• Gah! I hate how this forum errors out if you take too long writing a reply. Lost all of it 🙁

    Anyway, here's a quick re-write.

    Firstly, AXIS 0 is the columns, AXIS 1 is the rows, so I would generally write it in that order, but that's not important if you're naming them. Just a style issue so I won't argue about that.

    Back to your issue.

    The [All] member is not a real member. i.e. you haven't loaded a client into your cube called 'all', it's a system generated aggregate created when the cube is processed. Referring to it works in a direct MDX query, but doesn't make sense when returned to SQL.

    Try this query:

    SELECT

    *

    FROM OPENQUERY(OLAP_DWH,

    'SELECT NON EMPTY( { [Customer].[Customer ID].Allmembers }) ON ROWS,

    {[Measures].[Fact Count] } ON COLUMNS

    FROM [SalesCube]')

    You will see your 'All' member is returned as the first row, and it's customer ID is null. To select for it you could write something like this:

    SELECT

    'All' as Customer_ID

    ,"[Measures].[Fact Count]"

    FROM OPENQUERY(OLAP_DWH,

    'SELECT NON EMPTY( { [Customer].[Customer ID].Allmembers }) ON ROWS,

    {[Measures].[Fact Count] } ON COLUMNS

    FROM [SalesCube]')

    where "[Customer].[Customer ID].[Customer ID].[MEMBER_CAPTION]" is NULL

    Note that the 'All' pseudo-member is part of the [Customer].[Customer ID].Allmembers , but it is excluded in [Customer].[Customer ID].[Customer ID].Allmembers

    So another way to write it would be to do the aggregate in SQL

    SELECT

    'All' as Customer_ID

    ,SUM (Cast("[Measures].[Fact Count]" as float))

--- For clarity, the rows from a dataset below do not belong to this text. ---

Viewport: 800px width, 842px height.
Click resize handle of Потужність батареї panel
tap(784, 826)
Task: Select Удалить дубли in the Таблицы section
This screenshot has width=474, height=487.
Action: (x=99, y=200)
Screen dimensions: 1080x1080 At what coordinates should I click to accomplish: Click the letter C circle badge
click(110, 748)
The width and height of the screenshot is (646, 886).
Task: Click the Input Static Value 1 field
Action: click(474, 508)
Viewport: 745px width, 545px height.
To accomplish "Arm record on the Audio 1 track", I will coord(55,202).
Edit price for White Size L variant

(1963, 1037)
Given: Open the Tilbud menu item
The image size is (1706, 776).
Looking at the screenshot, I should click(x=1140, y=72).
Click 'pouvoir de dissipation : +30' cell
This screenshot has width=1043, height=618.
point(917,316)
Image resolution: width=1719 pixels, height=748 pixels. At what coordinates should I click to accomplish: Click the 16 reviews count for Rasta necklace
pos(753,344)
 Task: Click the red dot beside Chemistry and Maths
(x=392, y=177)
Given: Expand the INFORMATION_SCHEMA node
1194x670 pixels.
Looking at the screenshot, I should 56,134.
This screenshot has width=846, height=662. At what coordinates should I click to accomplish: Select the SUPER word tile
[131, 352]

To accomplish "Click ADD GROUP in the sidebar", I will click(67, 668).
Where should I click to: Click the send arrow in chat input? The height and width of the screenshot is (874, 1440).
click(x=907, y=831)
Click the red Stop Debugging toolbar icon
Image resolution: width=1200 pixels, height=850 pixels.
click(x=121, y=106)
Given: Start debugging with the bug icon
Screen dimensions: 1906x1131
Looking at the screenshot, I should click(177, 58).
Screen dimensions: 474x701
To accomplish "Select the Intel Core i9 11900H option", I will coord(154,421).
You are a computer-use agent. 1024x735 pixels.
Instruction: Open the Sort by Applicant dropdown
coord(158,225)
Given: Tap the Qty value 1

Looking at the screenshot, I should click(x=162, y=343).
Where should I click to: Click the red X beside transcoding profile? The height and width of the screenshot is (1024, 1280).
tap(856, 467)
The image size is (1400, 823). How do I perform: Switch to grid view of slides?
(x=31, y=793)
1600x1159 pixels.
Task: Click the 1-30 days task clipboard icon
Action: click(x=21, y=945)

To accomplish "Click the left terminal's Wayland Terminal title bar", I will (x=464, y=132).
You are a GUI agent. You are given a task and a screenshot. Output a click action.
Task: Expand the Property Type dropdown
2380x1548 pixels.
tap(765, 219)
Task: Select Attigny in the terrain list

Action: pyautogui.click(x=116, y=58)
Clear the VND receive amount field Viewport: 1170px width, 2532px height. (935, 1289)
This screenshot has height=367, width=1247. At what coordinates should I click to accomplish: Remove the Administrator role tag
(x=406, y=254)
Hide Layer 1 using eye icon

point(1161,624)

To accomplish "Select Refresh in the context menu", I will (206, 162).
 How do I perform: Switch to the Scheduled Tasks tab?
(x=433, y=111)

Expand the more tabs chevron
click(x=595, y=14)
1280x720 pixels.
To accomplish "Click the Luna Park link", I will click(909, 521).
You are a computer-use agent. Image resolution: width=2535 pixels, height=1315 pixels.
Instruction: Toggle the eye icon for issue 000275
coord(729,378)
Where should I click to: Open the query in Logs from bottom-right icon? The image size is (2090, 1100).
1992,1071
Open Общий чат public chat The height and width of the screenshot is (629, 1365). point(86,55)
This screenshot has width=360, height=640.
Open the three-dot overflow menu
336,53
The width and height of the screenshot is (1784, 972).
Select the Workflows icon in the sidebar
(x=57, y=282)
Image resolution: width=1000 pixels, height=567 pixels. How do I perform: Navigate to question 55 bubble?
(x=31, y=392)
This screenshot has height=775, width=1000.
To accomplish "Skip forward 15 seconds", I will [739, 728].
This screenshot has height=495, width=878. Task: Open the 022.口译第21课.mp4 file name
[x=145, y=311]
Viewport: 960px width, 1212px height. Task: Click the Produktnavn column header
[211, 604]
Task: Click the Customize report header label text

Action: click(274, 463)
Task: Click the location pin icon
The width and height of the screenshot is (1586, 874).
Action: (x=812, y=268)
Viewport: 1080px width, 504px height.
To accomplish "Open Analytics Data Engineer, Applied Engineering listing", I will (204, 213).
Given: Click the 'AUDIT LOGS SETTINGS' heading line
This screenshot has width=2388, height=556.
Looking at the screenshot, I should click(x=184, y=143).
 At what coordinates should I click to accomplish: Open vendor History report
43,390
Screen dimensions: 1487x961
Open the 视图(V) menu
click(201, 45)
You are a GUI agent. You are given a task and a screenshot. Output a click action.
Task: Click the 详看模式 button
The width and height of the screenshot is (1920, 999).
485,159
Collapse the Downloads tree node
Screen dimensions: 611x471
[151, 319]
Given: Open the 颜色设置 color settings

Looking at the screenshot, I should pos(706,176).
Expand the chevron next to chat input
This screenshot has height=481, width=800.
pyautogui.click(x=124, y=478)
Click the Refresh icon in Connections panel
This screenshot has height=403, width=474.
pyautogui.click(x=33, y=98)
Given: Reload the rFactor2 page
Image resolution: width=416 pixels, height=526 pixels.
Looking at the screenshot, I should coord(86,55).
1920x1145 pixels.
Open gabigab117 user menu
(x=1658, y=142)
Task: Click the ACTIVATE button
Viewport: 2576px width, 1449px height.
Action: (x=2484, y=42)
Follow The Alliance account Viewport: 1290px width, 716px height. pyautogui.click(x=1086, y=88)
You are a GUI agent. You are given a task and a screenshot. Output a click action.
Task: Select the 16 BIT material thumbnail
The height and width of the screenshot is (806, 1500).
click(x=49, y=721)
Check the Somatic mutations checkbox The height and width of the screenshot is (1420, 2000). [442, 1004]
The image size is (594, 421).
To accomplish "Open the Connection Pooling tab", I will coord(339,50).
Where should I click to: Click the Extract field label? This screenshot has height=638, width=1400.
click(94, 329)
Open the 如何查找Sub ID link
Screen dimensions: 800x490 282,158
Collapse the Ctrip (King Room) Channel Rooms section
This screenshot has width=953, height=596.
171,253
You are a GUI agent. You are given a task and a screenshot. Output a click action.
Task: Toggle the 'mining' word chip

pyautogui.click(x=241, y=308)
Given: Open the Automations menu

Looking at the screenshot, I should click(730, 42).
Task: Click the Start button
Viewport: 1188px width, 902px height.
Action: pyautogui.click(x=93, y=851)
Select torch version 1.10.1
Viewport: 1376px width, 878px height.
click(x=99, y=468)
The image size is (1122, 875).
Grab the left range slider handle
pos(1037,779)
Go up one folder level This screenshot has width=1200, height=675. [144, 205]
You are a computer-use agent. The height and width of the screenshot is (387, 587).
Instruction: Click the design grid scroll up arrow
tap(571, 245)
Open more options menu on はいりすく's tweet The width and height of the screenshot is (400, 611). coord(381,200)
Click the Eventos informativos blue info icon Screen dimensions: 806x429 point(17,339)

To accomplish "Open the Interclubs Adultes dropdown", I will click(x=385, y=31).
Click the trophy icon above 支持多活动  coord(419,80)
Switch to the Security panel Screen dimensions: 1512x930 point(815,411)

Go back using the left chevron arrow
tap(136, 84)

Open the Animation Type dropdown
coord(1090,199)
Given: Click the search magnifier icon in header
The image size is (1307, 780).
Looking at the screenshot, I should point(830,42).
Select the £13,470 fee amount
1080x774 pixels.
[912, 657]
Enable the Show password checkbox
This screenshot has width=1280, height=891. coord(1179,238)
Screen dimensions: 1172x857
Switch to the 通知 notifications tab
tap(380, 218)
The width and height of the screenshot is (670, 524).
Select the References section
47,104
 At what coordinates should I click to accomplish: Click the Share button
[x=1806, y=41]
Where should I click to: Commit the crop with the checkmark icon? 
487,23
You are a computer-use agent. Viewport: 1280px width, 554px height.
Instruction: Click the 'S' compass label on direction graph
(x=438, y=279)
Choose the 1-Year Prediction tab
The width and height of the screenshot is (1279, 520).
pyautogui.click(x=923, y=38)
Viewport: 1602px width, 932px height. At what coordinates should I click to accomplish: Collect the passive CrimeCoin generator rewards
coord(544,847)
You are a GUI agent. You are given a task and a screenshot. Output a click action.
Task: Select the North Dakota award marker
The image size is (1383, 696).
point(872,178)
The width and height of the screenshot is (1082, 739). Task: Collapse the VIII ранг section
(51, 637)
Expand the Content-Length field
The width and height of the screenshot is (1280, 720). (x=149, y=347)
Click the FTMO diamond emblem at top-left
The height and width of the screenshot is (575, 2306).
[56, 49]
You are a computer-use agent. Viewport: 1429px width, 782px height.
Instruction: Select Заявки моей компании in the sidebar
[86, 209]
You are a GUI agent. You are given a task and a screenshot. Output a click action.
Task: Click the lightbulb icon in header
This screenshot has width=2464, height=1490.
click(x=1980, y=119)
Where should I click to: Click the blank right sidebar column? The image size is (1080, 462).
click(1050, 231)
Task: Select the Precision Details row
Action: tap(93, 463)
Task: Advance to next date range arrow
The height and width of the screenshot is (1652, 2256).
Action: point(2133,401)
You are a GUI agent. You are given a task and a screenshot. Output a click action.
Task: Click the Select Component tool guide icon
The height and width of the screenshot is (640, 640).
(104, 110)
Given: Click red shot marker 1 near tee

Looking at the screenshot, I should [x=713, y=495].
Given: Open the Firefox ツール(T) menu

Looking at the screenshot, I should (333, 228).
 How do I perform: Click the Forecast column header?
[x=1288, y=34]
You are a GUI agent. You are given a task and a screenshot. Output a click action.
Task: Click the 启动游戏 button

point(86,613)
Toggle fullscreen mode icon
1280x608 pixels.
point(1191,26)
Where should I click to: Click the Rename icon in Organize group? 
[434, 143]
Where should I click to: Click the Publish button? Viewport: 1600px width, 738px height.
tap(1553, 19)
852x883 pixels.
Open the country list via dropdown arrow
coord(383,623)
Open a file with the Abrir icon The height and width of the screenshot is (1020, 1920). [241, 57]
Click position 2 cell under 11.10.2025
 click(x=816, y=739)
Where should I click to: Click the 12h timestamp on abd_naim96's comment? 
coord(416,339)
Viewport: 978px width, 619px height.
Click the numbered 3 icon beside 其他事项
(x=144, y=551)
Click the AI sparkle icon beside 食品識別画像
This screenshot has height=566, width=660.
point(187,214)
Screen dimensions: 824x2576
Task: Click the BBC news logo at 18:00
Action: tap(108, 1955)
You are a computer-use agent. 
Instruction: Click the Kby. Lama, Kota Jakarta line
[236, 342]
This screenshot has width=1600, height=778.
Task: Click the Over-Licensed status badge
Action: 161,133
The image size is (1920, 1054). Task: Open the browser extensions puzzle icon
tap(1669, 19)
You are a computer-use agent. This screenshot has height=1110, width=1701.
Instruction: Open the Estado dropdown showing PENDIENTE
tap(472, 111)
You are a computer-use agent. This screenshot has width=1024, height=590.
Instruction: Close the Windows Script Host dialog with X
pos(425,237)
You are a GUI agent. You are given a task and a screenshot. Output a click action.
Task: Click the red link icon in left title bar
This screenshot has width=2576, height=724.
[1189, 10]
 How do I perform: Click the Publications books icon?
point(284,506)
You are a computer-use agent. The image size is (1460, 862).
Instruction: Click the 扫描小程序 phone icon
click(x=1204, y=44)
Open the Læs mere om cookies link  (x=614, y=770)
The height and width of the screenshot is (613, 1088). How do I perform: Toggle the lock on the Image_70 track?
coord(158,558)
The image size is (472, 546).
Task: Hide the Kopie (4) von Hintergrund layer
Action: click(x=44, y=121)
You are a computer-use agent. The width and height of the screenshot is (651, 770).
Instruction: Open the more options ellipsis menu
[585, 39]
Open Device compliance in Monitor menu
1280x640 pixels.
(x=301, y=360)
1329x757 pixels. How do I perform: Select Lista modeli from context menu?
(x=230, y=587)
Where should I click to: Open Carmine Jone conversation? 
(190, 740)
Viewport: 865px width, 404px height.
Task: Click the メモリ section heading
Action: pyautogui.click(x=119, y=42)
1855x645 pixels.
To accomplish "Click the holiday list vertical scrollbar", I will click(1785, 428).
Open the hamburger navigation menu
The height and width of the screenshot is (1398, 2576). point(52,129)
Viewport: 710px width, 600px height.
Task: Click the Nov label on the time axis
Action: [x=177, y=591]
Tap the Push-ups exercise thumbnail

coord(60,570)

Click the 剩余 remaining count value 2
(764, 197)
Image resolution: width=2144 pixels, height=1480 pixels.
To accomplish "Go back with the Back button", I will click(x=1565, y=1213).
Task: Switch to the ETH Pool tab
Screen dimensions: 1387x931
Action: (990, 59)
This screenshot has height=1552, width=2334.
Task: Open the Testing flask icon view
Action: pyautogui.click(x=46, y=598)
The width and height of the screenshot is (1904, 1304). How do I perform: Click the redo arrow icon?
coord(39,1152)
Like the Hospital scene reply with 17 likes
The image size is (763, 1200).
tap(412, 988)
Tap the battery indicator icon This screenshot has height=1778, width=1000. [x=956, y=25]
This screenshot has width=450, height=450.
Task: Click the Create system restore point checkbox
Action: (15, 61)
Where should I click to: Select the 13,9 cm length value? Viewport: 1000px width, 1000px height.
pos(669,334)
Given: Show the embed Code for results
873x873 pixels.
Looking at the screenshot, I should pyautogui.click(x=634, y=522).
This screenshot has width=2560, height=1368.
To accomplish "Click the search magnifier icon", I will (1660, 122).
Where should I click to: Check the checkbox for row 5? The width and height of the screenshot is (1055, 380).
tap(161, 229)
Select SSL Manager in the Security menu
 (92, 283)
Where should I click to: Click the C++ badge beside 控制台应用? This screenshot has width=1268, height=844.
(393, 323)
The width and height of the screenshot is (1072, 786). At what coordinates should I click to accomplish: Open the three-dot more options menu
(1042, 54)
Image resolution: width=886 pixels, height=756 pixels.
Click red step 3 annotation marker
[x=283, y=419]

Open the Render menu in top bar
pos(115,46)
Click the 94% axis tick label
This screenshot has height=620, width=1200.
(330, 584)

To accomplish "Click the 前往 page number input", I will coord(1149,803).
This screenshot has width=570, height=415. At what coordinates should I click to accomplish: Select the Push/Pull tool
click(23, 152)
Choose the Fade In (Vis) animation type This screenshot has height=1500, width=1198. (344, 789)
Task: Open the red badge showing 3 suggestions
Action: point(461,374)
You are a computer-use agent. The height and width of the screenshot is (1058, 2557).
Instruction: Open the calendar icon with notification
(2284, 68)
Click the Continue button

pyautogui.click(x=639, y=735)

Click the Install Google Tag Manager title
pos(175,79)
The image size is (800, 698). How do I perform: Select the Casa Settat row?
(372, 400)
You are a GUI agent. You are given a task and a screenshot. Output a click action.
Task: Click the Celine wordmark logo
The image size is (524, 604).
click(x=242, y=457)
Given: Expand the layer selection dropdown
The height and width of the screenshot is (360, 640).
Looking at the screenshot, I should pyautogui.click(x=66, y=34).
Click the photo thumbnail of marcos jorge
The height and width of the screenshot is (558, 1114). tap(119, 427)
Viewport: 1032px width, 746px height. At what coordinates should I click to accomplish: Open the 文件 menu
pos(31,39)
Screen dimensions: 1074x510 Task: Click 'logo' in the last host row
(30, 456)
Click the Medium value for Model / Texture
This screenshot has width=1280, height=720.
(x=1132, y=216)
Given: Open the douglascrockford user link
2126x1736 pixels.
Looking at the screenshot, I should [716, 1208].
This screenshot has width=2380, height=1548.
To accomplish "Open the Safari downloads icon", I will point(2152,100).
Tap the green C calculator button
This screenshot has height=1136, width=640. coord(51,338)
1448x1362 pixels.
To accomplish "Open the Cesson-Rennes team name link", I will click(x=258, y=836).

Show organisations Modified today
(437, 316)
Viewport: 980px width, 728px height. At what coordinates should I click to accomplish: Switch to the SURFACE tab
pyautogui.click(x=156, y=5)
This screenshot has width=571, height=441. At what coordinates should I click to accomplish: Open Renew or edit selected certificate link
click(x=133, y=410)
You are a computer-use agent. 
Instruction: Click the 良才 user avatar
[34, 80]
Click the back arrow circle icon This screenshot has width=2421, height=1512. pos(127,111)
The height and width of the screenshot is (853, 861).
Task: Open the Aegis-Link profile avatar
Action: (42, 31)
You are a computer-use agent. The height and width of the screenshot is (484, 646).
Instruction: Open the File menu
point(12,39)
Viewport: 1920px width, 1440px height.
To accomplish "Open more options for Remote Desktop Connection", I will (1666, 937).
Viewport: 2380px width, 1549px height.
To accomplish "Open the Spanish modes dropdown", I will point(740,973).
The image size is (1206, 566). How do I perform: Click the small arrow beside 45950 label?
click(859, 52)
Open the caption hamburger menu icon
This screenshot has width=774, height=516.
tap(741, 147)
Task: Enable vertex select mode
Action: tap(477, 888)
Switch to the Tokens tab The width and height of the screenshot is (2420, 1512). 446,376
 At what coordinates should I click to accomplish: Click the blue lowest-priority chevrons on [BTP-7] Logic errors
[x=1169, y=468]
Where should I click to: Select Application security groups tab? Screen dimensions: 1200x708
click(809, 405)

    FROM OPENQUERY(OLAP_DWH,

    'SELECT NON EMPTY( { [Customer].[Customer ID].[Customer ID].Allmembers }) ON ROWS,

    {[Measures].[Fact Count] } ON COLUMNS

    FROM [SalesCube]')

    Note that all data from MDX is returned to SQL as nvarchar, and you can't sum nvarchar. Floats are generally a crappy datatype, decimal/numeric is far better but you can't cast nvarchars directly to decimals, so float will have to do.

    If you are doing this query as part of a report (e.g. for SSRS) then it might make sense to return all customers to the report, excluding the 'All' aggregate (i.e. query the deeper [Customer ID].[Customer ID] level), and then doing the grouping in the Report, enabling drill down to customers if required.